PSAC explains, “In 2017, the leaders helped organize a massive civic strike—also known as a general strike—in Buenaventura, home to Colombia’s key port on its Pacific coast, to protest the city’s deepening socioeconomic and human rights crisis. For three weeks in May, 114 social organizations took over the streets, holding protest marches, community kitchens and cultural festivals, effectively shutting down Colombia’s most important trading hub.”
“The strike won an agreement containing important concessions from the government to improve public services, including community housing, health services, roads, the justice system, and a new framework agreement to protect the rights of port workers.”
BBC adds, “Machado’s most ambitious work was the collection of tens of thousands of documents that he accumulated to support that he and his neighbors were owners of the lands on which they had settled more than half a century ago.”

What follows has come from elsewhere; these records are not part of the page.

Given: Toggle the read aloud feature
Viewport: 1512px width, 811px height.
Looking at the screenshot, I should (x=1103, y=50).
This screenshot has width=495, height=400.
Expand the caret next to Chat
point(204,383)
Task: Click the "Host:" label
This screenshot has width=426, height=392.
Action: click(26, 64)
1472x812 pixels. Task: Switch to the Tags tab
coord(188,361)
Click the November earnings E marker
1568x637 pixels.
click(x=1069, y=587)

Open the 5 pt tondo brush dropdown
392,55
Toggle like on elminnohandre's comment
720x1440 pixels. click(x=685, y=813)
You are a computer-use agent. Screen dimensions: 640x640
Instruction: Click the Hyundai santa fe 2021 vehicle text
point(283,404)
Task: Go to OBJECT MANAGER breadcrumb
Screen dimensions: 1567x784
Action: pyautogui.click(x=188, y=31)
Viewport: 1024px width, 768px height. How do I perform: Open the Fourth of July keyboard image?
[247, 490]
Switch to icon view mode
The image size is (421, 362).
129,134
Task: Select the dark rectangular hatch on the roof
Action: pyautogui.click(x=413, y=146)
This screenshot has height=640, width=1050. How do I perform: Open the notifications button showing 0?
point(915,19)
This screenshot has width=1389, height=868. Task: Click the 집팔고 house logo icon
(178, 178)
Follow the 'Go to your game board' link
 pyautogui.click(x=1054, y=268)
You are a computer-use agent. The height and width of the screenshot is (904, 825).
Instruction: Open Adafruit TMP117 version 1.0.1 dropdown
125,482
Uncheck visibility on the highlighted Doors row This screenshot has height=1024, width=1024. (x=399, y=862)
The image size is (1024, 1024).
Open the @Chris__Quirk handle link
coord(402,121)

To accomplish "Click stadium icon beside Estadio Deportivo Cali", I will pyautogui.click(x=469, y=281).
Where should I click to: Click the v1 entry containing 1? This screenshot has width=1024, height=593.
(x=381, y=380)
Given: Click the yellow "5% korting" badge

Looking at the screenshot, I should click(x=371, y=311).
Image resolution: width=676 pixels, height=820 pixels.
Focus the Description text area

“For Don Temis, each document was a weapon to defend against eviction attempts that had multiplied in the area in recent years.”
“Following a road built in 2006 that divided Isla de Paz in two, the neighborhood became, overnight, a strategic area for commercial activity and port expansion as it linked the city of Buenaventura with the port. Suddenly ‘old owners’ of the neighborhood appeared, with papers and everything, that had not appeared in the place for decades.”
“That is why Don Temis did not hesitate to travel to Bogotá or wherever necessary with his mountain of papers to defend the ownership of the land.”
“At the time of his murder, Don Temis was in a legal dispute with one of the alleged owners of Isla de la Paz, who claims that his grandmother ceded those lands decades ago.”
The Peace Brigades International-Colombia Project has accompanied NOMADESC since 2011 and its president Berenice Celeita since 1999.
In an interview with the Canadian Union of Public Employees (CUPE), Celeita has commented, “For Colombia, it’s very important to make visible at the international level what is going on since the peace agreement was signed, and to insist to the government that communities and social organizations be incorporated into the peace process.”
She adds, “We need activists to insist with the Colombian government and the Canadian government that the concept of free, prior and informed consent be respected when engaging in territories that will affect communities’ livelihoods.”